The review process primarily ensures that new additions will not disrupt supply to the grid, but the Texas grid operator, the Electric Reliability Council of Texas (ERCOT), has a better view, Jester said. In short, ERCOT — which operates with less federal oversight than other operators — quickly adds new energy generation to its grid, then fixes problems if they arise.

Meanwhile, a surge in new datacenter projects has strained energy grid supply chains that are still recovering from COVID-era disruptions and that are strained by clean energy manufacturing, said Qiuhua Huang, associate professor of electrical engineering at the Colorado School of Mines, who Grid studies supply chain issues.

Demand for grid equipment such as transformers has increased, but only one plant in the US produces the steel needed for many pieces. The copper shortage is also slowing construction, Huang said.

High-voltage transformers, which used to take six months, are now being installed for four years For example, to build. Relatedly, a shortage of skilled labor represents another hurdle, industry experts say.

The U.S. utility industry is heavily dependent on imports of utility infrastructure from China and other countries, but demand has also increased overseas. Jester said Donald Trump’s tariffs have made the US a less attractive market for foreign producers as prices continue to rise. Data shows cost of transformer up to six times level before 2022.

“Tariffs are exacerbating, if not creating, problems in America,” Jester said.

Grid limitations have extended the timeline for new datacenters. MacroEdge reported that PJM, the largest grid operator in the US, is pushing back the connection time to 2030.

“Among many factors, caution should remain in the minds of investors,” Johnson wrote.

Some hedge funds and other datacenter investors are panicking. Blue Owl, an investor in the highly controversial Saline Township datacenter in Michigan, stepped back On its $10 billion investment in December. Although Oracle said it would not stop the project, Bain Capital And other investors He seems to be hesitant as well.

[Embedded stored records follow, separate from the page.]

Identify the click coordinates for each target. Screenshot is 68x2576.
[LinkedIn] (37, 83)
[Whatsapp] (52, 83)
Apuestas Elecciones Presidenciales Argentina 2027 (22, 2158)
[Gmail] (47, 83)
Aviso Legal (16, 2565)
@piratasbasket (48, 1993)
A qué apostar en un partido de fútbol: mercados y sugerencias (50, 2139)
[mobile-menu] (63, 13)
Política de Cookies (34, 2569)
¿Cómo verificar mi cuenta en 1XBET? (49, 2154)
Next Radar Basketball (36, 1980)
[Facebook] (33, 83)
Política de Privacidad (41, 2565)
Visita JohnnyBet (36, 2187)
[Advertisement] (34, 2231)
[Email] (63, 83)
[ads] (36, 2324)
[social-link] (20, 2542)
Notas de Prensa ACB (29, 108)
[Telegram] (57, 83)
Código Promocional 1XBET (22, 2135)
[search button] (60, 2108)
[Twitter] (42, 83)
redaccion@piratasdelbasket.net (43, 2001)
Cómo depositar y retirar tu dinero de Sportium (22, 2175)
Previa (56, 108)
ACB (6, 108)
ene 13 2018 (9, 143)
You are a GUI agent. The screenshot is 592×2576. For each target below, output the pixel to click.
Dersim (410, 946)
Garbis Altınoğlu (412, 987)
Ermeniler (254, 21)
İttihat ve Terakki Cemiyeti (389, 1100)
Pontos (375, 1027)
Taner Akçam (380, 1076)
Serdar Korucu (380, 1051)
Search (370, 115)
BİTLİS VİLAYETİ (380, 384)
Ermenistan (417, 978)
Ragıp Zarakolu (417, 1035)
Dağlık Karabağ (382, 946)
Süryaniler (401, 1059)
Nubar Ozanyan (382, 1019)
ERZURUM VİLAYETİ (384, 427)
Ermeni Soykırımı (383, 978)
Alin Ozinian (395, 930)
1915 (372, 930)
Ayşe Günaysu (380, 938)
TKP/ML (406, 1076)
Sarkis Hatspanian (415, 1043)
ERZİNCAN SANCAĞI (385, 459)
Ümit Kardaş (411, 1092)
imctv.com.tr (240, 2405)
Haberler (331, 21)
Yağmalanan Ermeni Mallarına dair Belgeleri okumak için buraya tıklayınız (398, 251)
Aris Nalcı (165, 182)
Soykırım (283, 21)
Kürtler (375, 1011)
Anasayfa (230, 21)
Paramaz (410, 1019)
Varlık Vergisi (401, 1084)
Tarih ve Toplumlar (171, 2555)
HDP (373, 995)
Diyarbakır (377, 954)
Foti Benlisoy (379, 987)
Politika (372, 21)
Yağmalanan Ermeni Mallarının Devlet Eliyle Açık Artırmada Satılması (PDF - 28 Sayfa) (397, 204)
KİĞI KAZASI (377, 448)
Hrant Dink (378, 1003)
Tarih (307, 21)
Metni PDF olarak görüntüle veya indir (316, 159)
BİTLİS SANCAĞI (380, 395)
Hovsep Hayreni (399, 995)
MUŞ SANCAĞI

Some solutions are being worked on and steelmakers are increasing production. Battery storage is becoming a viable option for new power generation, Jester said. Large-scale battery storage that is added to the grid can hold energy for later use, reducing the need for new power plants and grid infrastructure.

Oracle recently proposed that this kind of battery storage could help it meet its goal of building a 1.4GW datacenter in Michigan, which would require as much electricity as Detroit, by 2027. DTE Energy, the monopoly utility that serves the area, Grid is near capacity And perhaps not enough gas plants or solar fields could be installed to meet that deadline, partly because the review process is too slow.

Big Tech, which is far more resourceful than the utility industry, is also developing new transformer technology that doesn’t demand the same pieces of steel or infrastructure, Huang said.

“It’s in the early stages of mass adoption, but datacenters have much larger budgets than utilities, so they can better handle the adoption of those technologies, and that will diversify the supply chain,” Huang said.